İngiliz devlet adamı Edward G. Wakefield’in önderliğinde Yeni Zelanda’ya ilk İngiliz sömürgeci, Auckland Adasında Port Nicholson’a geliyor.
1642'de Hollandalı denizci Abel Tasman, daha sonra Yeni Zelanda olarak bilinen Güney Pasifik ada grubunu keşfeden ilk Avrupalı oldu. Karaya çıkmaya çalışırken, Tasman’ın birçok ekibi Avrupalı’ların trompet sinyallerini takas savaşı olarak yorumlayan yerli Maori halkından savaşçılar tarafından öldürüldü. Hollanda'nın Zeeland eyaleti olarak adlandırılan adalar, İngiliz kaşif Kaptan James Cook'un bölgeyi dolaştığı ve Yeni Zelanda'nın ayrıntılı hesaplarını yazdığı 18. yüzyılın sonlarına kadar Avrupa'ya fazla ilgi göstermedi.
Balina avcıları, misyonerler ve tüccarlar izledi ve 1840'da İngiltere adaları resmi olarak ekledi ve Yeni Zelanda’nın Wellington’daki ilk kalıcı Avrupa yerleşimini kurdu. O yıl Maori, topraklarının garanti altına alınması karşılığında İngiliz egemenliğini tanıdıkları Waitangi Antlaşması'nı imzaladı. Bununla birlikte, Maori ve beyaz yerleşimciler arasındaki silahlı toprak ihtilafı 1870 yılına kadar devam etmişti.
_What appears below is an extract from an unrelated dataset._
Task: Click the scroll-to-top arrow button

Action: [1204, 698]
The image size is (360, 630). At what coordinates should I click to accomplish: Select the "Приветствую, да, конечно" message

Aslen, Yeni Güney Galler’deki Avustralya kolonisinin bir parçası olan Yeni Zelanda, 1841’de ayrı bir sömürge haline geldi ve 1852’de kendi kendini idare etti. Hakimiyet statüsü 1907’de elde edildi ve 1931’de tam bağımsızlık kazandı ve 1947’de Yeni Zelanda tarafından onaylandı.